Cassidy and Ball then filed their first amended complaint on January 19, 1995, adding: (1) the allegation that Millers Casualty and Millers Mutual commenced the Texas litigation in bad faith; and (2) Millers Mutual as a defendant. Millers then filed a motion to dismiss all six of Cassidy and Ball's claims pursuant to Fed.R.Civ.P. 12(b) (6) on January 30, 1995. Also on January 30, 1995, Millers filed a counterclaim for declaratory judgment pursuant to 28 U.S.C. §§ 2201 and 2202 (1994) and Fed.R.Civ.P. 57, seeking a clarification of its obligation to indemnify Smith for the Routt County litigation. I referred Millers' motion to dismiss to the magistrate judge for recommendation on August 6, 1997. The magistrate judge filed the recommendation on October 6, 1997. Cassidy and Ball objected to the recommendation on October 20, 1997.

On October 17, 1997, eleven days after the magistrate judge filed the recommendation, Cassidy and Ball moved to amend their complaint for a second time, which motion I granted. The second amended complaint adds a claim for declaratory relief pursuant to 28 U.S.C. §§ 2201 and 2202 and Fed. R.Civ.P. 57. Otherwise, the second amended complaint is identical to the first amended complaint. On November 10, 1997, Millers moved to dismiss the entirety of Cassidy and Ball's second amended complaint pursuant to Fed.R.Civ.P. 12(b) (6). Millers' November 10 motion to dismiss provided notice that Millers' January 30, 1995 motion, which related to the claims of Cassidy and Ball's first amended complaint, applied equally as well to Cassidy and Ball's second amended complaint. Millers' November 10 motion to dismiss also presents a new motion for dismissal of Cassidy and Ball's claim for declaratory relief. In this diversity action, I have jurisdiction pursuant to 28 U.S.C. § 1332 (1994) and Colorado substantive law governs.

 
II. ANALYSIS OF DEFENDANTS' MOTIONS TO DISMISS

Cassidy and Ball filed their second amended complaint on October 17, 1997. As noted above, the second amended complaint is identical to the first amended complaint, except that the second amended complaint states an additional claim for declaratory relief against defendants. Millers renewed their motion to dismiss on November 10, 1997, arguing for dismissal of all seven claims of the second amended complaint. Because I had already referred their January 30, 1995 motion to dismiss to the magistrate judge before Cassidy and Ball filed their second amended complaint, Millers' motion to dismiss Cassidy and Ball's claim for declaratory relief was never referred to a magistrate judge for recommendation. Thus, I address the claims subject to the recommendation separately from defendants' motion to dismiss Cassidy and Ball's claim for declaratory relief.

 
a. Standards for Motions to Dismiss Pursuant to Fed.R.Civ.P. 12(b) (6)

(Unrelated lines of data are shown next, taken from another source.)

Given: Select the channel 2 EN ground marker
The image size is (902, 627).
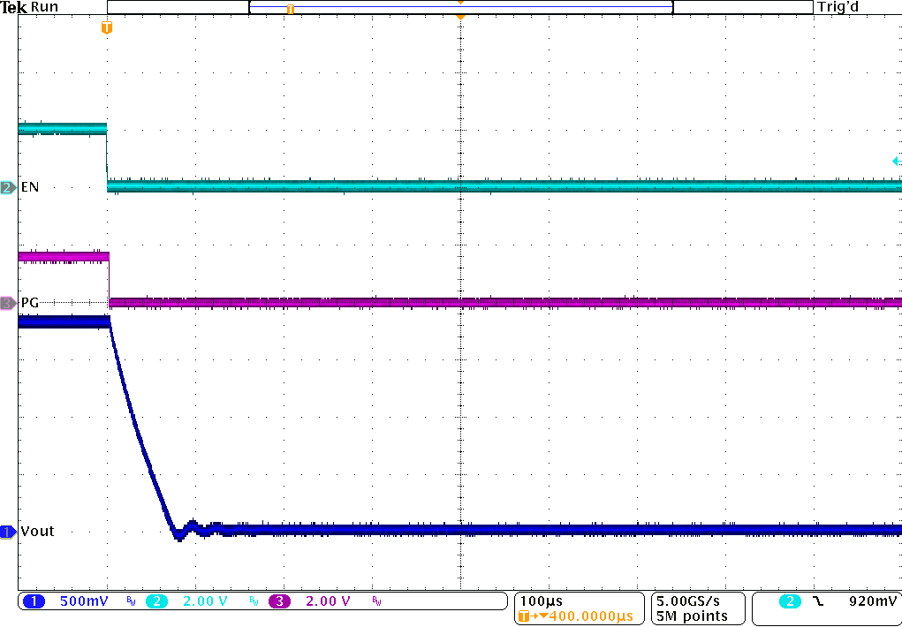Looking at the screenshot, I should 7,187.
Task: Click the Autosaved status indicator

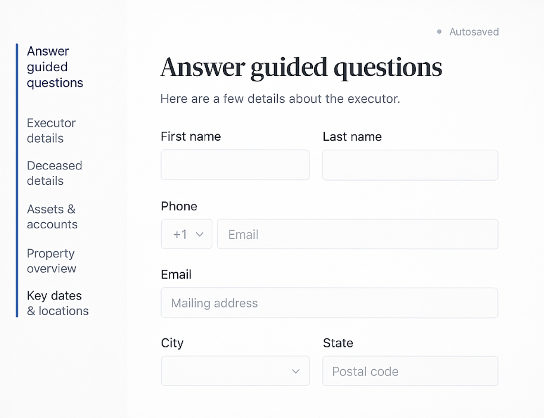Action: pyautogui.click(x=474, y=32)
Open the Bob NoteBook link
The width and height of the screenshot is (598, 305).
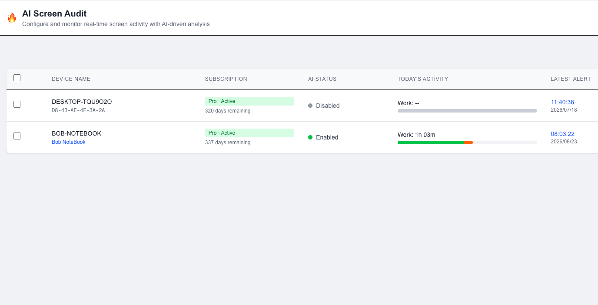pos(69,142)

Fed.R.Civ.P. 12(b) (6) states that a court may dismiss a complaint for "failure to state a claim upon which relief can be granted." The complaint should not be dismissed under Rule 12(b) (6) "unless it appears beyond doubt that the plaintiff can prove no set of facts in support of his claim which would entitle him to relief." Conley v. Gibson, 355 U.S. 41, 45-46, 78 S. Ct. 99, 2 L. Ed. 2d 80 (1957) (footnote omitted); accord Meade v. Grubbs, 841 F.2d 1512, 1526 (10th Cir. 1988). In reviewing the sufficiency of the complaint, a court must presume that all plaintiff's factual allegations are true and construe them in a light most favorable to plaintiff. Scheuer v. Rhodes, 416 U.S. 232, 236, 94 S. Ct. 1683, 40 L. Ed. 2d 90 (1974); accord Meade, 841 F.2d at 1526.

 
b. Claims Subject to the Recommendation

Because Cassidy and Ball filed objections to the recommendation, I review de novo the magistrate judge's recommendation as to dispositive issues. 28 U.S.C. § 636(b) (1) (1994); Fed.R.Civ.P. 72(b). In reviewing the recommendation on non-dispositive matters, however, I am bound by the clearly erroneous and contrary to law standard. Merritt v. International Broth. of Boilermakers, 649 F.2d 1013, 1016 (5th Cir. *1206 1981); 28 U.S.C. 636(b) (1) (A). For the reasons set forth below, I adopt the recommendation in part and reject the recommendation in part.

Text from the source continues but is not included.